• _SOURCE PASSAGE_:
Is Prescription Support Software Classified as a Regulated Medical Device in Europe?

…the essential criterion for being classified as a medical device is the software’s medical objective…

Background

Relying on an unregulated app or piece of standalone software to provide a diagnosis or recommend treatment could have potentially life-threatening consequences. In June 2020, the UK’s medical devices regulator, the Medicines and Healthcare Products Regulatory Agency (MHRA) updated its guidance to help software and app developers in the medical field identify whether their products should be regulated as medical devices.

In particular, the MHRA endorsed the European Court of Justice (CJEU) ruling of Snitem v Philips France C-329/16 from December 2017. This case considered whether prescription support software which used patient-specific data to detect drug interactions and excessive doses, constituted a medical device.

• _ACTION ITEM A_: In the passage on prescription support software, which CJEU ruling did the MHRA endorse?
• _ACTION ITEM B_: Continue the passage on prescription support software from its last sentence.

• _DATASET EXTRACT_:
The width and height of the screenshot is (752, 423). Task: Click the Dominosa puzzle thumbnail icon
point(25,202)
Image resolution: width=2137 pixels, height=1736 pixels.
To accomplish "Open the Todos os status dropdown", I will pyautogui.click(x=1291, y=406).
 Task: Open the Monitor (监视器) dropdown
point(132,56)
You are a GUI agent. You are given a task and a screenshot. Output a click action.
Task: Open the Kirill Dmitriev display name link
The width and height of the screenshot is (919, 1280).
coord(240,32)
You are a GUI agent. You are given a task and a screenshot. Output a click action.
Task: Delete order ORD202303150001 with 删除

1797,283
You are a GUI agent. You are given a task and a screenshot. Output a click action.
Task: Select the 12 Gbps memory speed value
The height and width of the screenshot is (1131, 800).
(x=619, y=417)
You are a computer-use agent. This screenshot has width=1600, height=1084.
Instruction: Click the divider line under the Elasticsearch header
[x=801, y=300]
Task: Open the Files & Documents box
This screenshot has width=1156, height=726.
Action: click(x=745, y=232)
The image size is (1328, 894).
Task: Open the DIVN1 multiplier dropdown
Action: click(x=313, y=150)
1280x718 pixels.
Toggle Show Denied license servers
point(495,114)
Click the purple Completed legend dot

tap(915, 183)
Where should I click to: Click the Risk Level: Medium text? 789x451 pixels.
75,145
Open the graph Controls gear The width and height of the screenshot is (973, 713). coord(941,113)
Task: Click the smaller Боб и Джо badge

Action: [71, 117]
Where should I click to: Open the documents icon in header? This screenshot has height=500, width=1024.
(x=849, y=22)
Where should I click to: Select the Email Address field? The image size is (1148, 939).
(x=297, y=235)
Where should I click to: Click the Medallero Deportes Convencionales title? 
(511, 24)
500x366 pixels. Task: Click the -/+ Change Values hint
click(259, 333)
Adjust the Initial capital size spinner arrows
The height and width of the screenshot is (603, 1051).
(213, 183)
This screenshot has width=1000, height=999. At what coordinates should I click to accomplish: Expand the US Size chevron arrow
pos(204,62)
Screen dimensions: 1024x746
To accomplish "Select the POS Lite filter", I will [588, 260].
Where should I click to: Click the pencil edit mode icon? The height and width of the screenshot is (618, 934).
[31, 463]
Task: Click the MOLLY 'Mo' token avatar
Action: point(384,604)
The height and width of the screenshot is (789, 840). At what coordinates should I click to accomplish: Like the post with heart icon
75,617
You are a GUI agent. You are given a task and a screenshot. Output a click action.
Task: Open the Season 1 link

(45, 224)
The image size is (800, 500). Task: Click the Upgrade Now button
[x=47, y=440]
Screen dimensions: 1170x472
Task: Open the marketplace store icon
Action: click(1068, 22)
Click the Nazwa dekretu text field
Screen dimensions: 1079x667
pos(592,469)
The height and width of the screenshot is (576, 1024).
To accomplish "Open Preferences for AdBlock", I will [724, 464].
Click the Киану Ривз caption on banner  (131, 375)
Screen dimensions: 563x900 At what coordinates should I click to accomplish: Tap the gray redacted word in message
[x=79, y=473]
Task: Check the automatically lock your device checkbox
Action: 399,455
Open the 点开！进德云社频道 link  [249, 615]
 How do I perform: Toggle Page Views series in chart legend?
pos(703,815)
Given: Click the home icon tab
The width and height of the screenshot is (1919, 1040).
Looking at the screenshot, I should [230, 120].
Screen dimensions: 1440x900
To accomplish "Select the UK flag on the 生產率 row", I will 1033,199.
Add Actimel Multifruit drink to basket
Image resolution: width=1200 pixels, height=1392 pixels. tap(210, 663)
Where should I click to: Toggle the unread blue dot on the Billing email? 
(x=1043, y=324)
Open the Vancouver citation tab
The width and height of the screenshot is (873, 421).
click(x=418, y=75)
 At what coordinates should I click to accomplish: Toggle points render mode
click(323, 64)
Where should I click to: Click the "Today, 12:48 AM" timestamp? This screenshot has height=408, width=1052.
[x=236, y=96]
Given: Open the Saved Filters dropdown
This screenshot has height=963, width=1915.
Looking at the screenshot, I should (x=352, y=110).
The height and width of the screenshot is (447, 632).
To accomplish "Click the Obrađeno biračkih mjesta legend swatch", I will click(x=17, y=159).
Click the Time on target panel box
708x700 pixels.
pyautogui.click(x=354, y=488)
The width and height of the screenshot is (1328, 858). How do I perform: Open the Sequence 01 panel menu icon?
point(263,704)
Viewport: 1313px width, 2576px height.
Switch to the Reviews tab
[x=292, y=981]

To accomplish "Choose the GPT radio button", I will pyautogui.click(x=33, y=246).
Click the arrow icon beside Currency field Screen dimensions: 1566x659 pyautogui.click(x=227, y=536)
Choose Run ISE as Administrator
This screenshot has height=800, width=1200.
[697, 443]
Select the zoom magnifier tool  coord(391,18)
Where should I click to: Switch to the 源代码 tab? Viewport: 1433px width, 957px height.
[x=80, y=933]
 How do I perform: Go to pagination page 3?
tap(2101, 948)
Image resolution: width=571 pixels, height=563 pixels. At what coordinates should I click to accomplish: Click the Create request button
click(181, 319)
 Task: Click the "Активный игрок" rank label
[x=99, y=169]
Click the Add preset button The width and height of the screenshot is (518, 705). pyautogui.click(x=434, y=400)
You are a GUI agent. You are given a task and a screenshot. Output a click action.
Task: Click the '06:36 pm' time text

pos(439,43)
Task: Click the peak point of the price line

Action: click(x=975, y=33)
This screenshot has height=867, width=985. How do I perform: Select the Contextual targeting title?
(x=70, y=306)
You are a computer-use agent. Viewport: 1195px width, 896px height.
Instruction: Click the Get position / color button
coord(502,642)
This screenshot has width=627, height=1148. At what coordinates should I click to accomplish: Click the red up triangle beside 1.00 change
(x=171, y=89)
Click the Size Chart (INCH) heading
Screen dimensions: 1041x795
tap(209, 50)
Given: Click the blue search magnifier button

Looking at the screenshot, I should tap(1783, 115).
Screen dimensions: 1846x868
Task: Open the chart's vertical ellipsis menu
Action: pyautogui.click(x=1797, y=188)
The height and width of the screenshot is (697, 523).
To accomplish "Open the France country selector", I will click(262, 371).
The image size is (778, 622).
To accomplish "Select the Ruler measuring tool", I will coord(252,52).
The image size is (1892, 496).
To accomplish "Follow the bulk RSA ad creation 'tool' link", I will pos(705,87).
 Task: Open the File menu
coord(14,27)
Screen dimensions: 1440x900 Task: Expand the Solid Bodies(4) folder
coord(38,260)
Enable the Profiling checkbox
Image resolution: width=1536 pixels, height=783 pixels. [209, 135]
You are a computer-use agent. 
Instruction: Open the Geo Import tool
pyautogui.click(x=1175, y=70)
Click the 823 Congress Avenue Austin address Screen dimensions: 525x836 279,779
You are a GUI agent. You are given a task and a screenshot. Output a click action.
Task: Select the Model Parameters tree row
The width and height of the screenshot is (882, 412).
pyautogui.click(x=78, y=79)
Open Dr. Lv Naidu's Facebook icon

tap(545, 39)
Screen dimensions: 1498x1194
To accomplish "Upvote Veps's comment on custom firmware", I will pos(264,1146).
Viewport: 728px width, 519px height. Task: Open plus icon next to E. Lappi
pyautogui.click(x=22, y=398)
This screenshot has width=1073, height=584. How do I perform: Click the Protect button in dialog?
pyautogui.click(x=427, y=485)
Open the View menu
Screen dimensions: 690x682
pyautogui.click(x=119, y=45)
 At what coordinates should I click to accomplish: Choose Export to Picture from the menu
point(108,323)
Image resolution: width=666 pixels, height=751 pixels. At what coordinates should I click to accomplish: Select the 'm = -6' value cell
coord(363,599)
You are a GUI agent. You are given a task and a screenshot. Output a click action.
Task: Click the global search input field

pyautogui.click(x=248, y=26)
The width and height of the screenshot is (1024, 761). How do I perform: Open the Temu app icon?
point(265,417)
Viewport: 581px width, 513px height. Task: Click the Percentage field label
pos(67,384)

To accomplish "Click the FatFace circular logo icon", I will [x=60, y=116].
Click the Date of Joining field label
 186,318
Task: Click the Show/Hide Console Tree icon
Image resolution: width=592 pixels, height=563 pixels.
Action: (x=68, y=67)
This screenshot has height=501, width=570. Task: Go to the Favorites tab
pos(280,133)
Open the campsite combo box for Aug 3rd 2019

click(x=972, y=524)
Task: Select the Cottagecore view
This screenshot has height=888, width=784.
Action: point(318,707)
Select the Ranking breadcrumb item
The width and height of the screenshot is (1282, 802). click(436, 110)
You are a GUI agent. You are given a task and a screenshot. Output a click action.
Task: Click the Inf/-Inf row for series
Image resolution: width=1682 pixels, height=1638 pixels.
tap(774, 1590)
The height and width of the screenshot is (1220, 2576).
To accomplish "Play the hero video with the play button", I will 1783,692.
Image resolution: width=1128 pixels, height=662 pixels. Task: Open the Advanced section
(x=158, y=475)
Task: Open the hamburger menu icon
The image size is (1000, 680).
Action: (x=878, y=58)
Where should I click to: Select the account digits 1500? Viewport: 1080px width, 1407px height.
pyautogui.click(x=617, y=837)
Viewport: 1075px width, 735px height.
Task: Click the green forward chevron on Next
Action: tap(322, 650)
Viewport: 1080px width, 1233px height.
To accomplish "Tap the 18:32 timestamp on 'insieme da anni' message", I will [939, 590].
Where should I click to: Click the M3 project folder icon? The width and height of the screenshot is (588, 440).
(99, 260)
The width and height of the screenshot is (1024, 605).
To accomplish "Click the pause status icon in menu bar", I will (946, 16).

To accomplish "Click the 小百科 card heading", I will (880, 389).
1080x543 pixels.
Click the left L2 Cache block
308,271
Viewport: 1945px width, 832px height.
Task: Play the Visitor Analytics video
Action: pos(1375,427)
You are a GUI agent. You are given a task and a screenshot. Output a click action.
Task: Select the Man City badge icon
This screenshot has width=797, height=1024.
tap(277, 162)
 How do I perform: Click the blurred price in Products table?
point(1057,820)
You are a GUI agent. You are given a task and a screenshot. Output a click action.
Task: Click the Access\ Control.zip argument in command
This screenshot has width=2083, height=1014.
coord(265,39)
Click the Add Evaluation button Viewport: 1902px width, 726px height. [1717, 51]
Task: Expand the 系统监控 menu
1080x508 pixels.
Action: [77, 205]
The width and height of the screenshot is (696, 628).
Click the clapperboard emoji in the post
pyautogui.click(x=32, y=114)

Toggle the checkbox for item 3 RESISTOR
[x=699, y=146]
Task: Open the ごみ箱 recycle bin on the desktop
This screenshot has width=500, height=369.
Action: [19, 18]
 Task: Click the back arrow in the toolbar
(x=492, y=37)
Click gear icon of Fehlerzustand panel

• _WRITTEN RESPONSE A_: Snitem v Philips France C-329/16, from December 2017.

• _WRITTEN RESPONSE B_:
The CJEU’s Judgment

The CJEU held that the prescription support software was a medical device under EU law for the following reasons:

  • the software cross-referenced patient-specific data with the medicines that the prescriber had contemplated prescribing;
  • the software automatically provided the prescriber with an analysis intended to detect possible drug interactions and excessive dosages; and
  • the manufacturer intended the software to be used for one of more medical objectives specified in Article 1(2)(a) of the Medical Devices Directive 93/42/EEC (MDD), which include the diagnosis, prevention, monitoring, treatment or alleviation of a disease.

The CJEU further held that it is irrelevant whether the software acts directly or indirectly on the human body. According to the court, the essential criterion for being classified as a medical device is the software’s medical objective, examples of which are mentioned above.

Practical Implications

The MHRA guidance provides further certainty that prescription support software and other decision support software in the medical field may be classified as medical devices and thus need to comply with the requirements under the MDD.

As a final point, the MDD is due to be replaced by the Medical Devices Regulation on 26 May 2021. A key implication is that the risk classification of a significant proportion of existing medical device software could change which would mean manufacturers will soon need to obtain regulatory approval to market such software in the EU.